McLean had been reading works by Carl Jung and Joseph Campbell and "all of these things coalesced with this piece," he said. Every few months, Brian would fly in from New York to read through the score and offer his thoughts.
"We didn't change a lot of notes – I wrote pretty idiomatically because I'm a violinist," McLean said. At the same time, Lewis's playing was a major influence.
"Brian's playing was a big inspiration to me," McLean said. "I could see him playing the gestures as I was writing."
For example, in the movement, "Fire," Lewis told him to make it as difficult as he wanted to. How hard is it? "It's (Suzuki) Book 35!" McLean laughed. "He basically got what he asked for."
As Lewis told me at the Starling-Delay Symposium in New York earlier this year, "there are certain parts of this piece that are very, very challenging."
Lewis said that when he first read "Fire," he asked McLean, "How to you play this?" and McLean responded, "I can't play it, I wrote it for you!"
The first movement, "Earth," draws its inspiration from story of Genesis, with the violin as a kind of "Adam" figure. McLean also acknowledges "there is a little Sam Barber in the first movement."
Much of the "Air" movement is in f minor, "way in the upper ranges of the violin. You get such a covered, misty sound there, but it isn't idiomatic for the violin," McLean said. "It paints a picture. We get this cloud structure, this antiphonal effect. It's just a very ethereal effect, with these internal canons happening throughout."

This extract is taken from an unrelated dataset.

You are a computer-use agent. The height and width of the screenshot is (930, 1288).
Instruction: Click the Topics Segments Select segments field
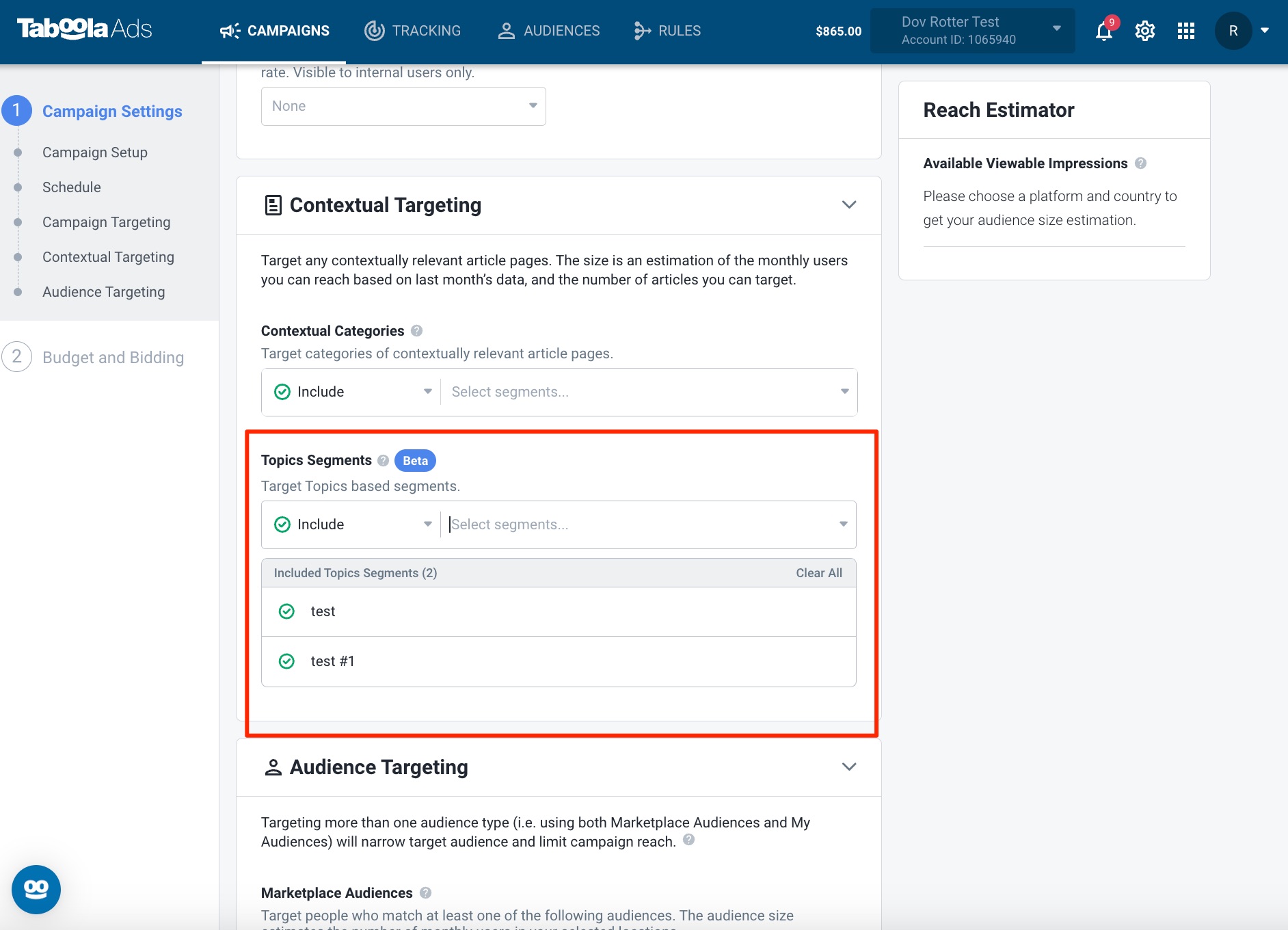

McLean also included some of those modern composing techniques he studied in school; but with his own stamp. For example, he put a 12-tone row in the movement "Air."
"It's a 12-tone row; it just happens to be over some beautiful chords," Lewis said.
"The joke was composing a 12-tone row in the most lush, beautiful way," McLean said.
And the movement "Water" makes use of minimalism to portray the flow of water.
"It starts with drops of rain that turn into torrents of water," Lewis said.
Also, water, in the context of Jungian psychology, is the symbol of the subconscious. The "development" of the movement is meant to portray subtitled dreams, McLean said. "This is where, in the hero's journey, we go into the underworld, or into the dark recesses of our pysche," McLean said. In this section, McLean wrote a dance, or rhumba, which "is that arrival point to the underworld."
McLean finished the piece in 2004, revising it with the help of his University of Southern California film scoring teacher, David Spear.
What happened next comes straight out of Composer Fantasy Storybook Land: McLean's piece was recorded by Brian Lewis, on a Stradivarius, with the London Symphony Orchestra.
Lewis was offered the opportunity to record the Bernstein "Serenade" with the LSO. When he was asked what he'd like to pair it with, he told them that he had a work he felt was "stunningly beautiful" and would make the perfect pairing: McLean's "Elements."
"It's almost as if this was destined for it to be recorded," Lewis said. "Michael never heard it played until we recorded it with the LSO in Abbey Road Studio."
"I remember standing on the podium, thinking, we're not in Kansas anymore," said Lewis, who played the "Artot" Strad for the recording session. "Here I am, playing the 1728 Artot Strad , with the London Symphony and Hugh Wolff, playing a piece commissioned for me, recording in Abbey Studio. I'm standing where the Beatles stood!"
Lewis took off his shoes and recorded in stocking feet.
"It was truly a life-changing experience – this is my first recording with orchestra," Lewis said. "To be able to have your first major recording with orchestra to be in that environment was very special."
As for "Elements," Lewis has found that "people have a really direct emotional reaction to it."
"Michael writes so beautifully for the violin -- composition is very ingrained in him," Lewis said. "The music is honest and real. "
"Those are the types of composers one cherishes deeply."